Input rows |

———

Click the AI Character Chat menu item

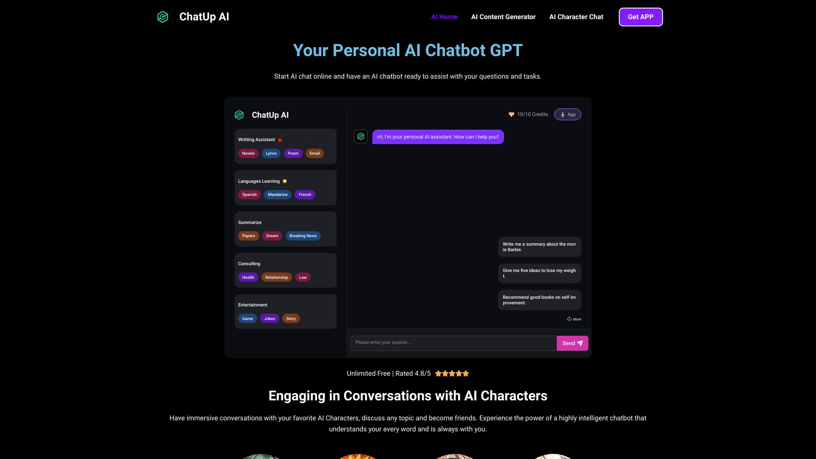point(576,17)
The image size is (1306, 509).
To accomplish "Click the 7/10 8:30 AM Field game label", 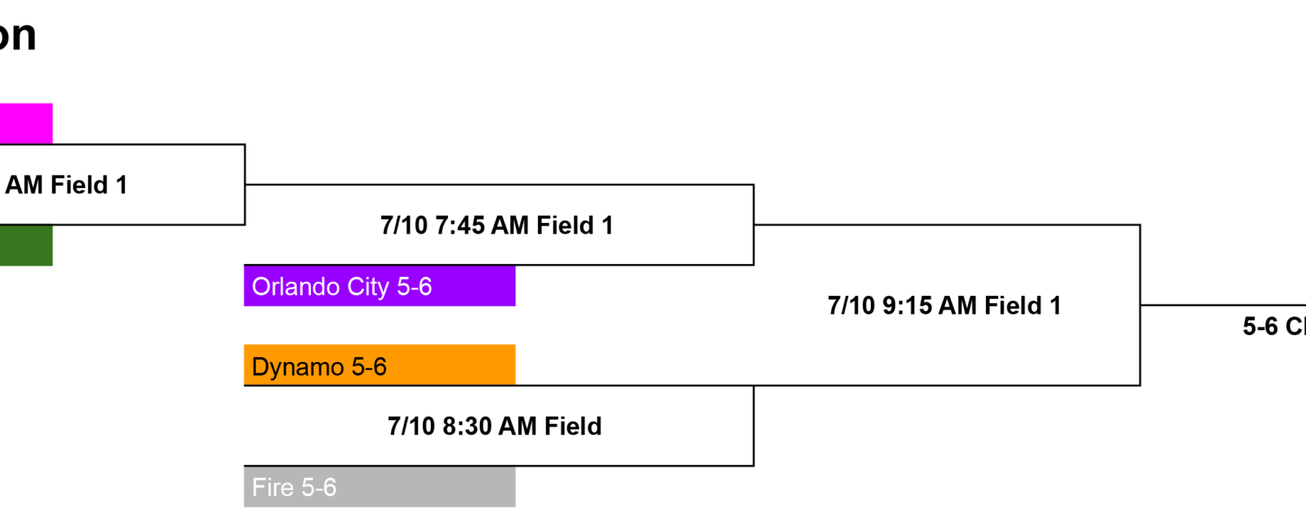I will 495,426.
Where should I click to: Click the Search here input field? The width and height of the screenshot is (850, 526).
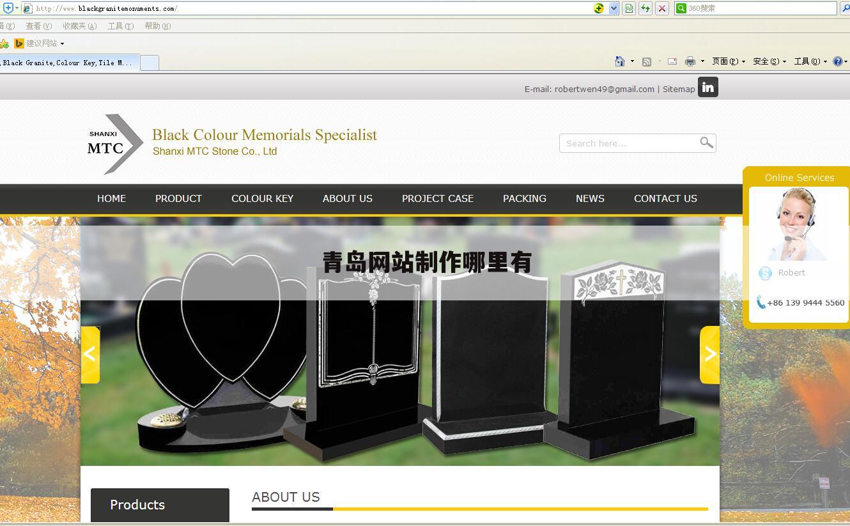click(630, 143)
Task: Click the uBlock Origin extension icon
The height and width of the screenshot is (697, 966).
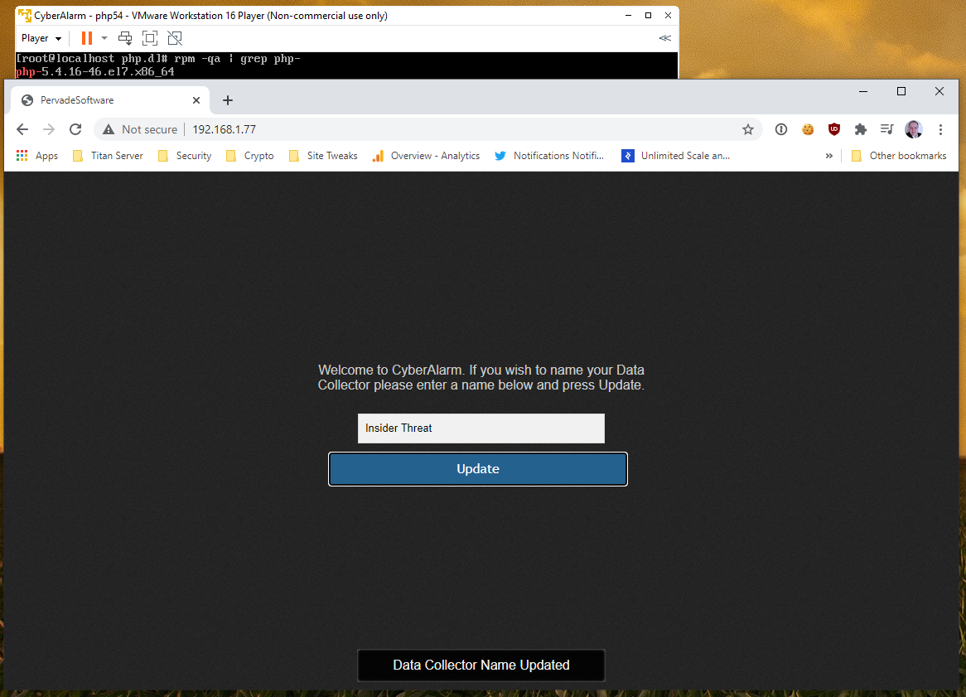Action: pyautogui.click(x=834, y=129)
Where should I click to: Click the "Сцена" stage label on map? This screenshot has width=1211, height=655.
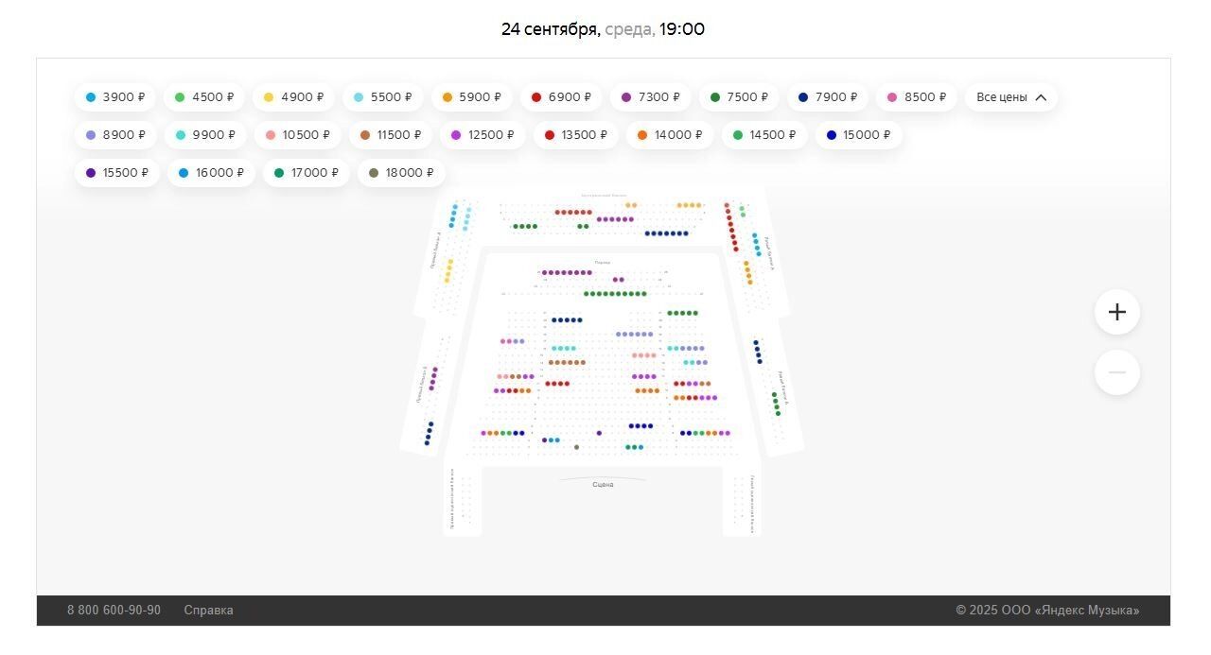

———

Requirement | Return, word for word, the stretch of the records from the line containing "Task: Click the uBlock Origin extension icon" through the end of the records, omitting the pictures.

Solution to this exercise |
Task: Click the uBlock Origin extension icon
The height and width of the screenshot is (697, 966).
Action: pyautogui.click(x=834, y=129)
Where should I click to: Click the "Сцена" stage label on map? This screenshot has width=1211, height=655.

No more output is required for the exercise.